> _REQUIRED WORK_: Your reply should contain nothing except the lines from the one with "Where should I" through the end of the listing below, reproduced exactly and stripped of pictures.

> _GIVEN ENTRIES_:

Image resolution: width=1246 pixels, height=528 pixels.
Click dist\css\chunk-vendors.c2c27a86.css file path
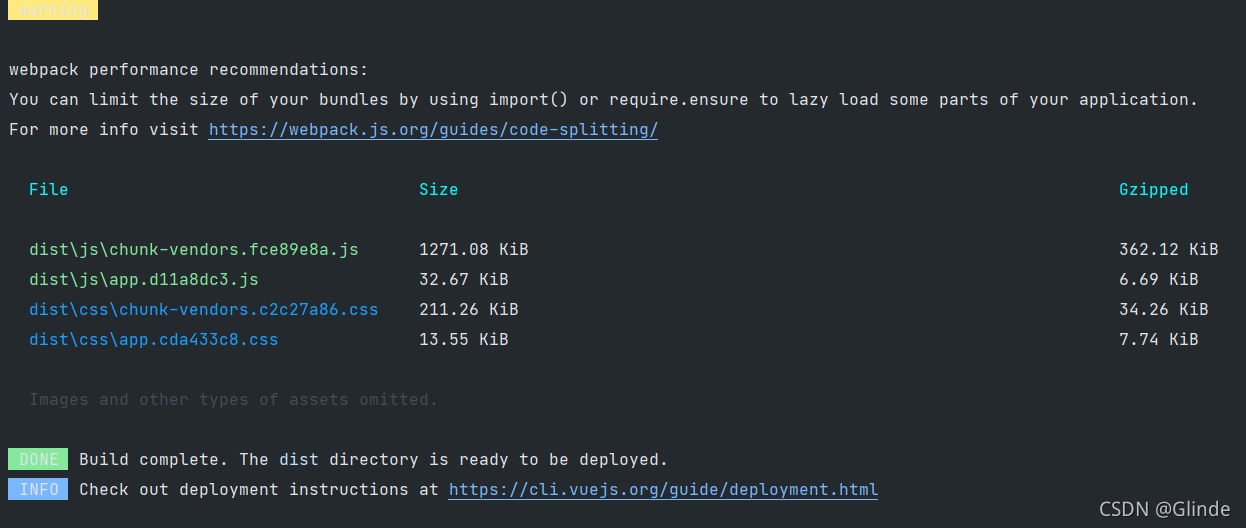(x=204, y=310)
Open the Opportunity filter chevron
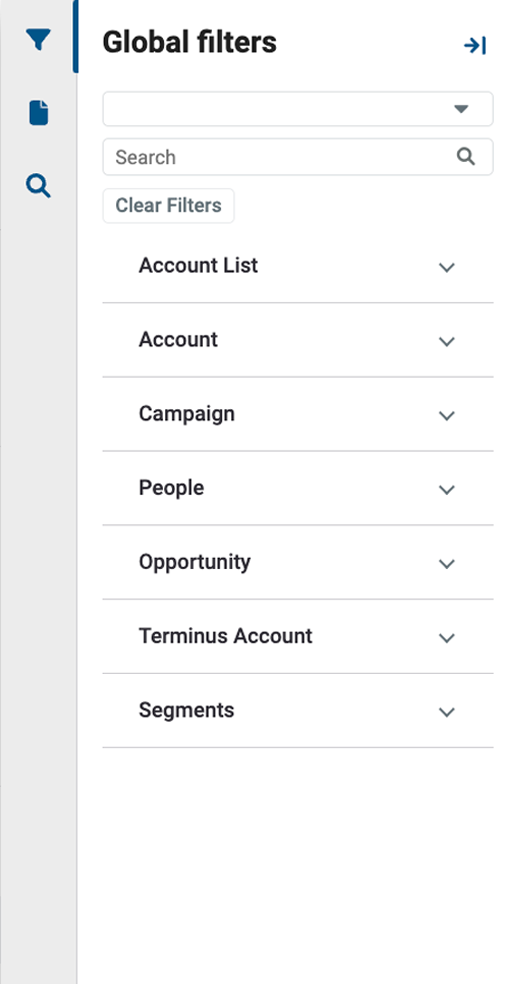Image resolution: width=514 pixels, height=984 pixels. point(447,564)
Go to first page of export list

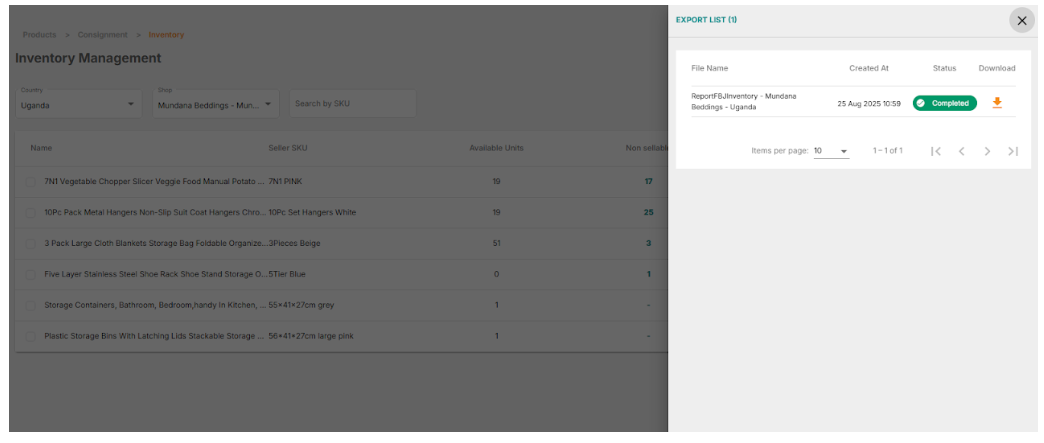pos(935,151)
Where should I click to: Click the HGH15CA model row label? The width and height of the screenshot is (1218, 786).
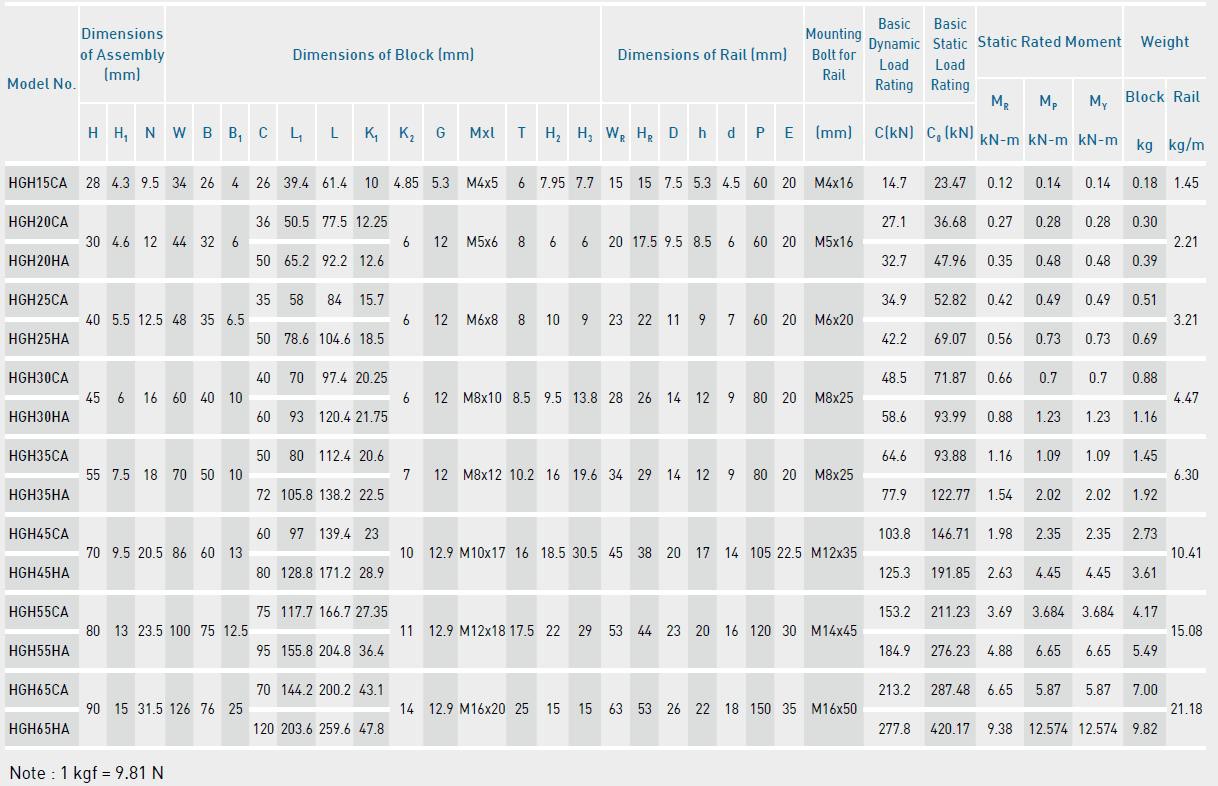click(x=38, y=183)
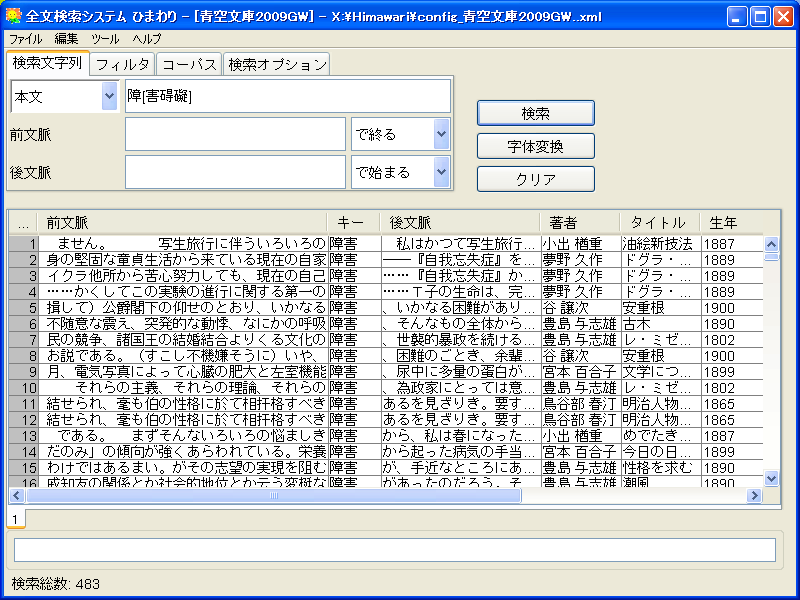Open the 編集 menu
The image size is (800, 600).
pos(66,38)
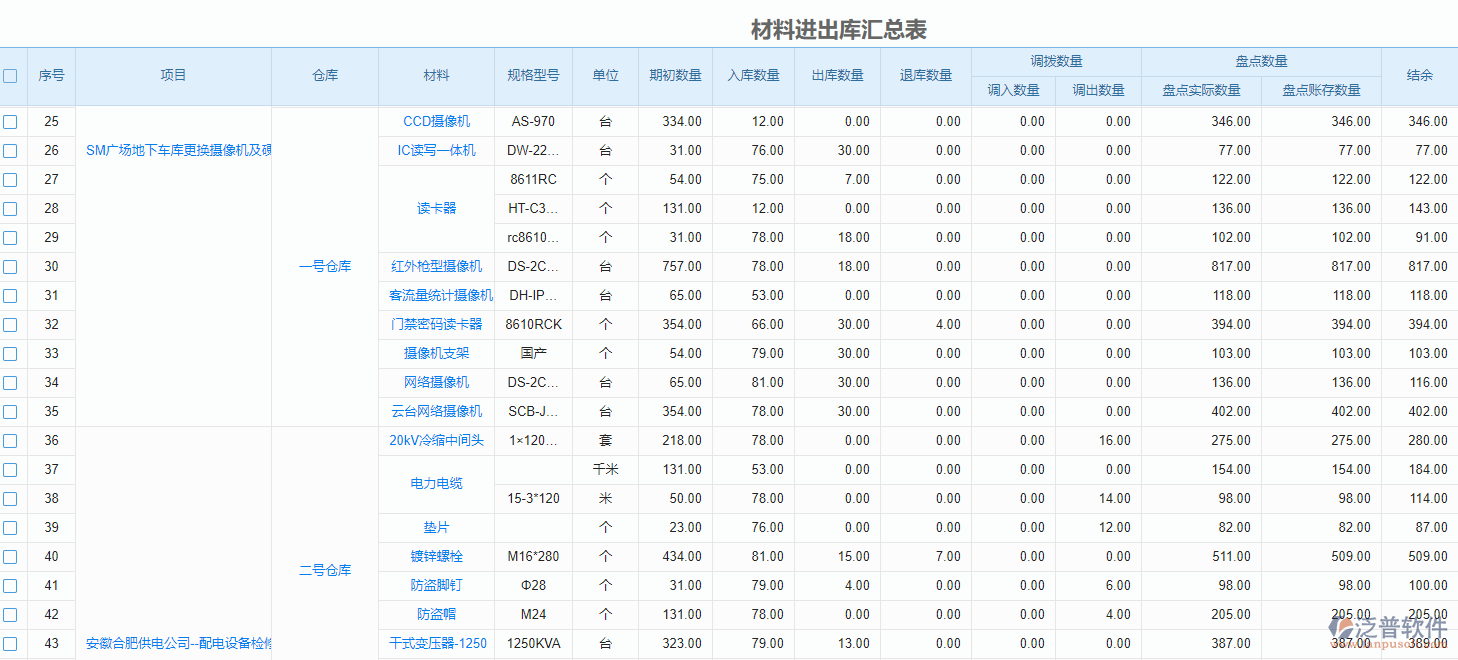1458x660 pixels.
Task: Open the 红外枪型摄像机 material link
Action: (x=436, y=266)
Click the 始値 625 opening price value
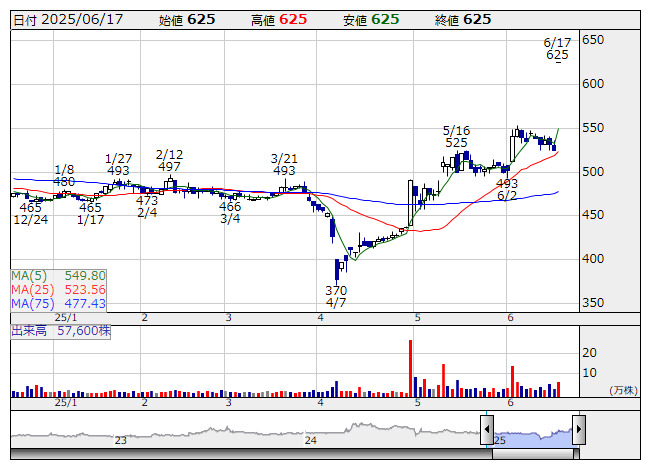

> _OUTPUT_:
Where should I click to: Click the HGH15CA model row label? The width and height of the screenshot is (1218, 786).
click(x=38, y=183)
Open the 編集 menu
The image size is (800, 600).
pos(66,38)
1458x660 pixels.
Task: Open the 红外枪型摄像机 material link
Action: (x=436, y=266)
Click the 始値 625 opening price value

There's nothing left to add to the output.